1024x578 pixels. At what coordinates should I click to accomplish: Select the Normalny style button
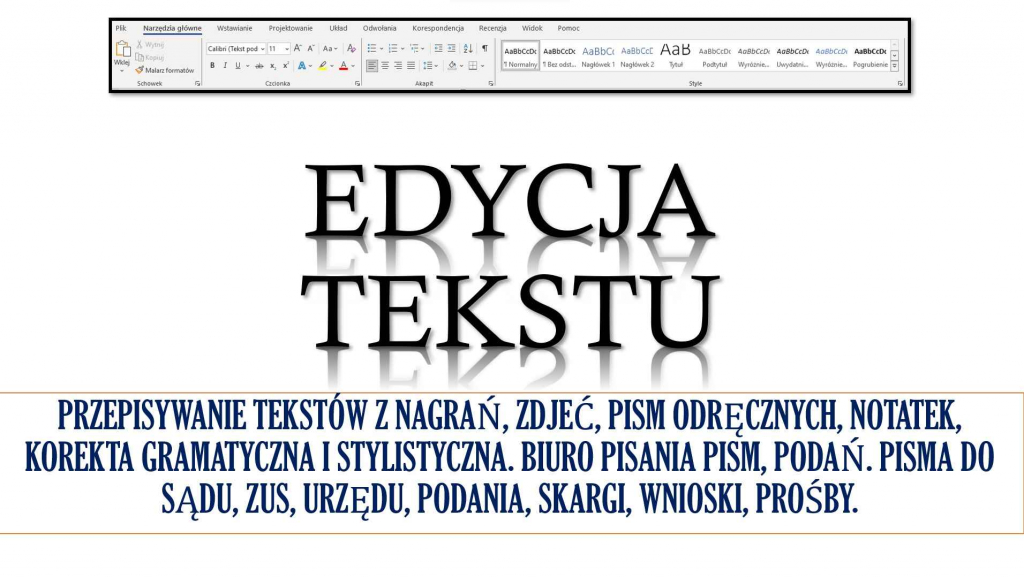[x=520, y=55]
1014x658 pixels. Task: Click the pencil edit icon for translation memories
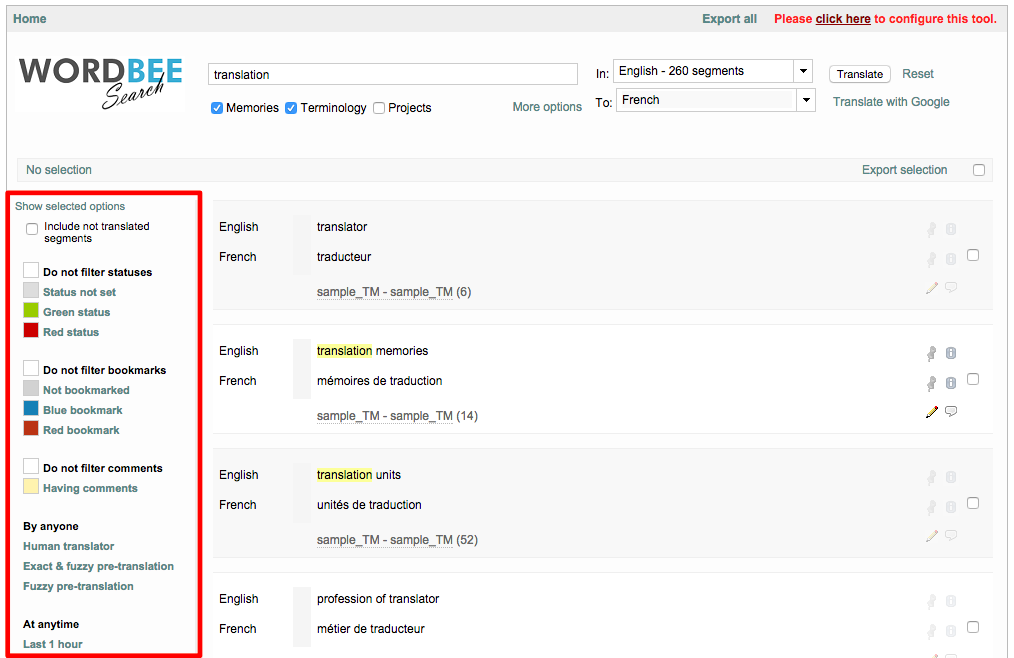[x=932, y=412]
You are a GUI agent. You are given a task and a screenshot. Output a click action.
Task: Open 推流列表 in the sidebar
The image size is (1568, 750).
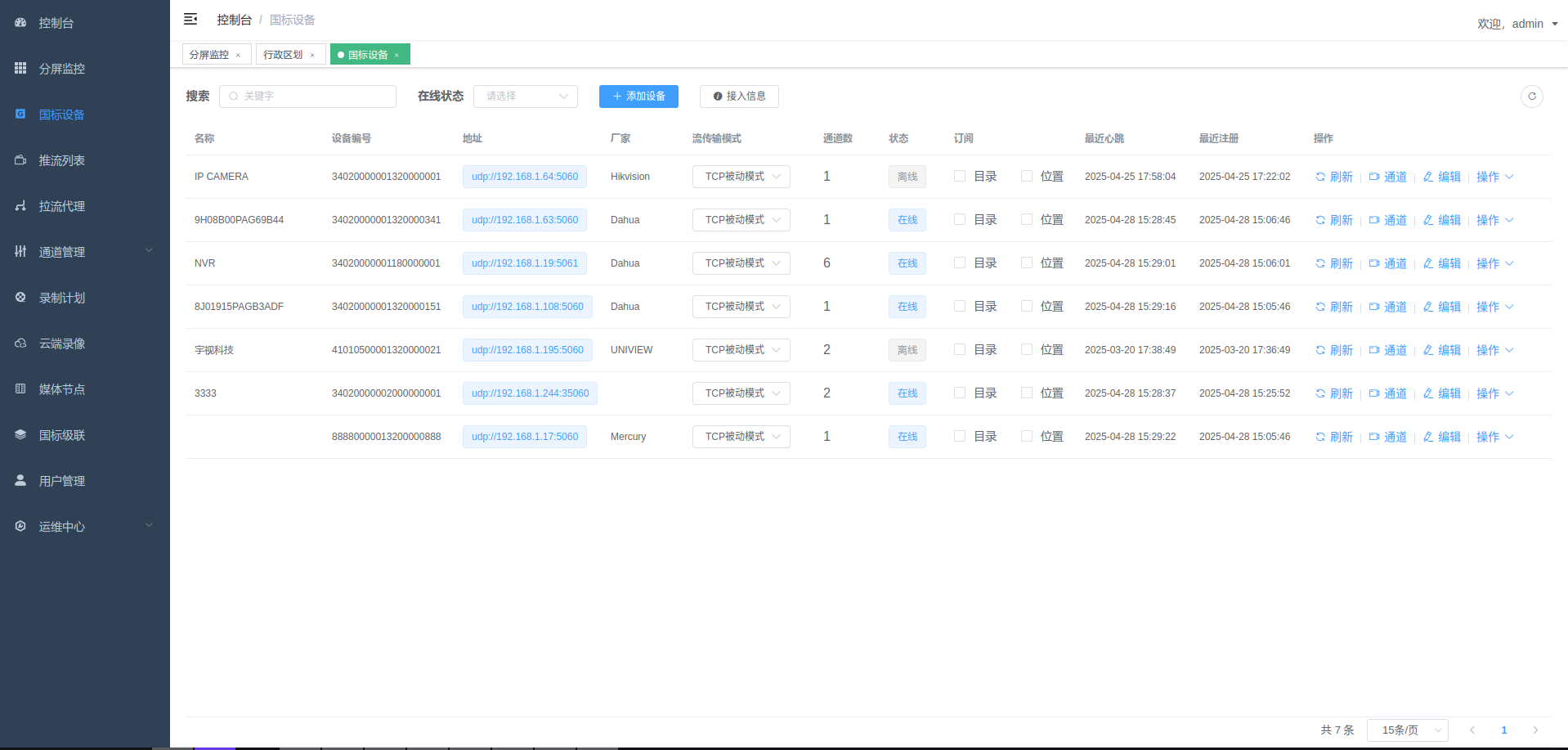click(x=62, y=160)
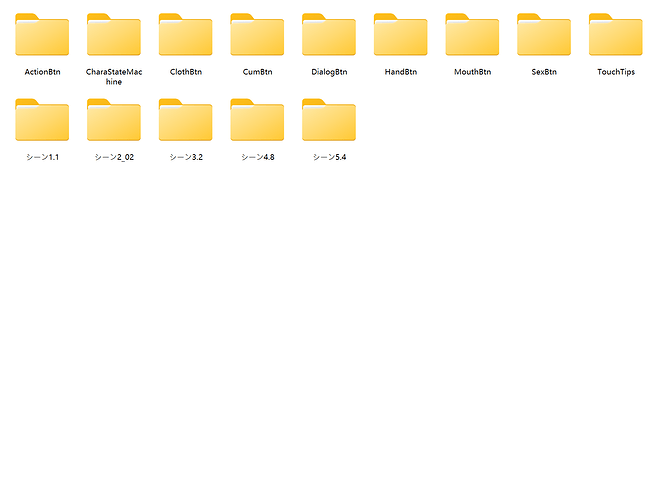The width and height of the screenshot is (656, 500).
Task: Click the MouthBtn folder icon
Action: (472, 35)
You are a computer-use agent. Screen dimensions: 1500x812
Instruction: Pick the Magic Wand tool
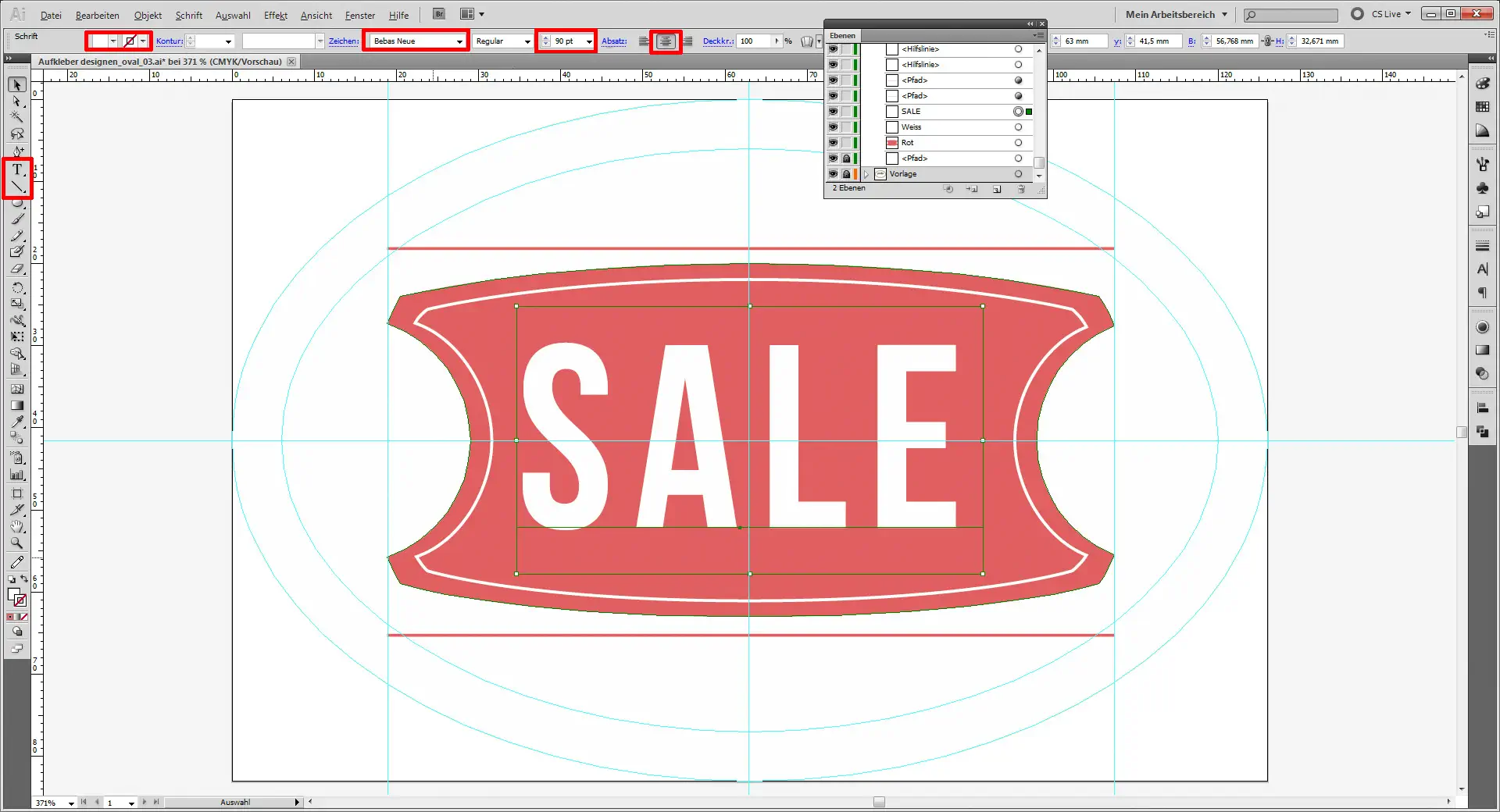coord(17,117)
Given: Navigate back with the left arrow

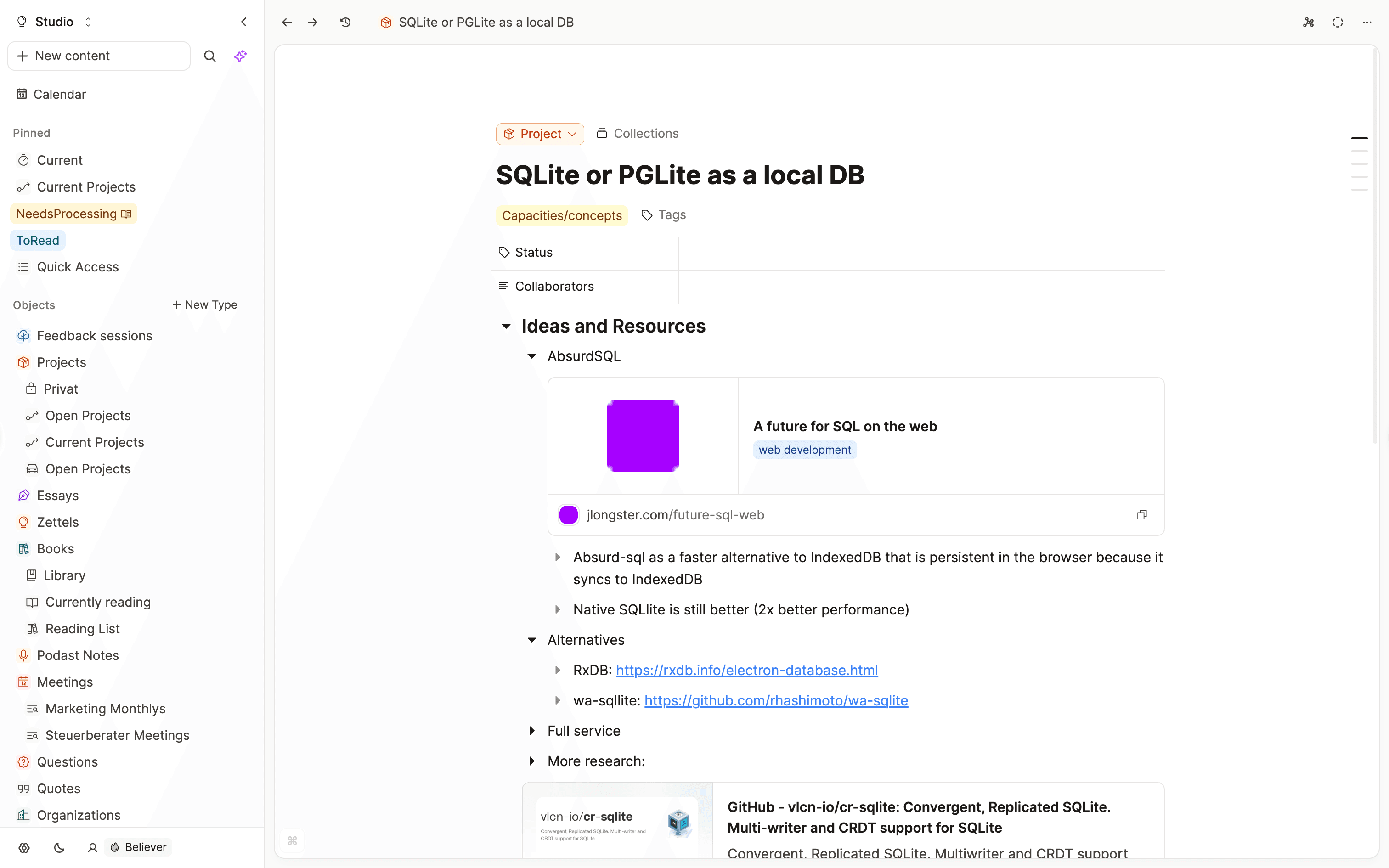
● ● ● ● ●
* Activity *
What is wanted is the listing, written out exactly, with each picture removed.

* Expected answer *
1024x578 pixels. At what coordinates should I click to accomplish: Select the Normalny style button
[x=520, y=55]
1014x658 pixels. Task: Click the pencil edit icon for translation memories
[x=932, y=412]
You are a GUI agent. You are given a task and a screenshot. Output a click action.
Task: Open 推流列表 in the sidebar
The image size is (1568, 750).
click(x=62, y=160)
The width and height of the screenshot is (656, 500).
Task: Click the MouthBtn folder icon
Action: (472, 35)
You are a computer-use agent. Screen dimensions: 1500x812
Instruction: Pick the Magic Wand tool
coord(17,117)
Given: Navigate back with the left arrow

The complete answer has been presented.